WORK TO BE COMPLETED
Take from the listing each line that has the string "click".

PROVIDED INFORMATION
· · · · · · ·

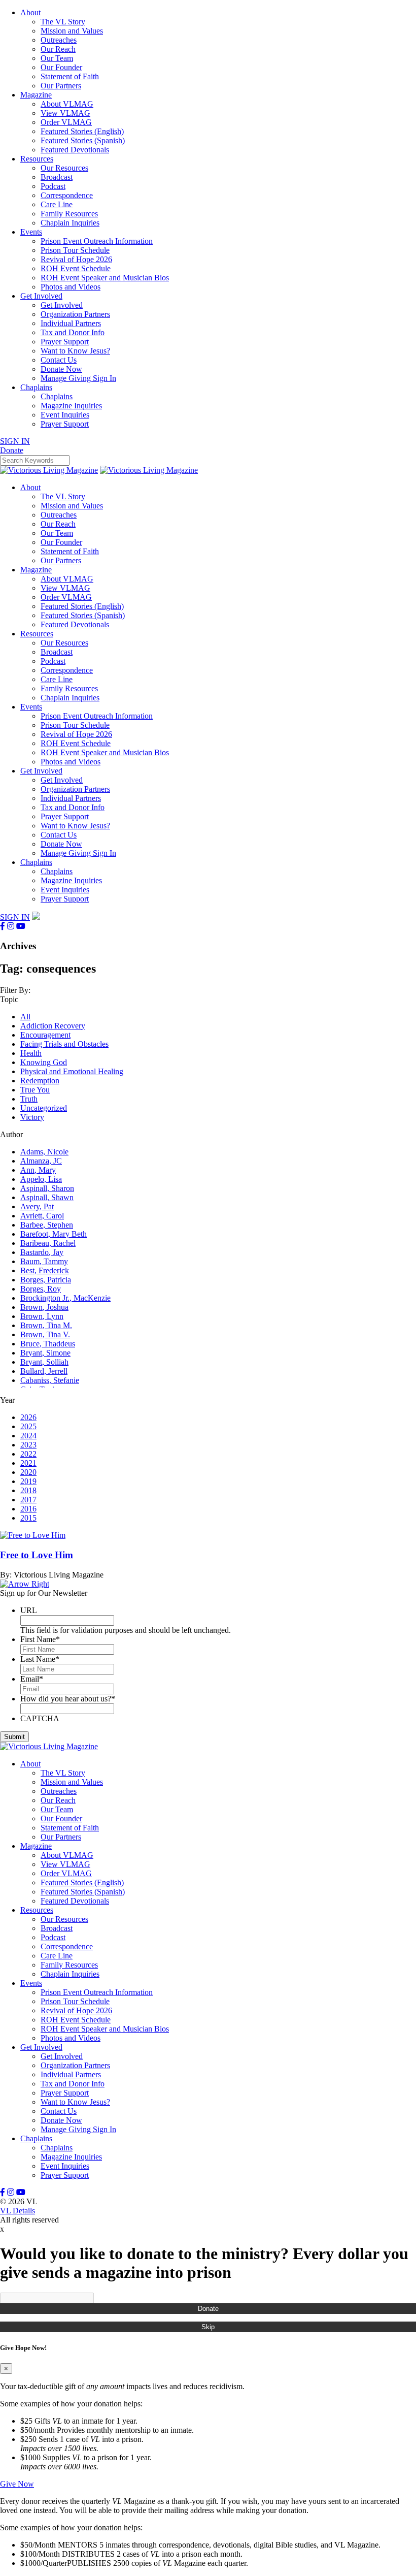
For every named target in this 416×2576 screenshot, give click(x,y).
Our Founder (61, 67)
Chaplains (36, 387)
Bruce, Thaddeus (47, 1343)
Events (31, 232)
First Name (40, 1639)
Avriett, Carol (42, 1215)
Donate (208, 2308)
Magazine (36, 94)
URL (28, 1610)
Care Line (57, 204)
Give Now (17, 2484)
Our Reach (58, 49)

· · · · · · ·

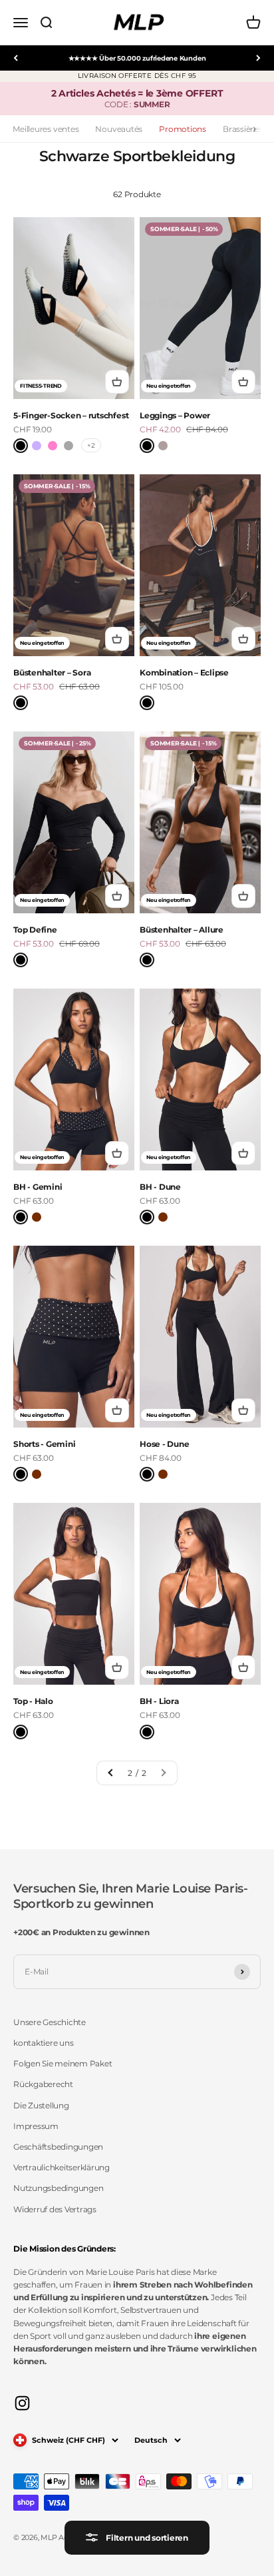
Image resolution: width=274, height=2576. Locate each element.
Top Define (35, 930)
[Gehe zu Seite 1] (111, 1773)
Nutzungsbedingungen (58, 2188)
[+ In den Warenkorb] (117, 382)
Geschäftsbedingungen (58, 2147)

· · · · · · ·

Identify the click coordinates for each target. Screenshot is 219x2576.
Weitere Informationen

· · · · · · ·

THE ANSWER
For every named target in this 416×2576 screenshot, give click(x,y).
Identify the click coordinates for each target. Screenshot is 219x2576.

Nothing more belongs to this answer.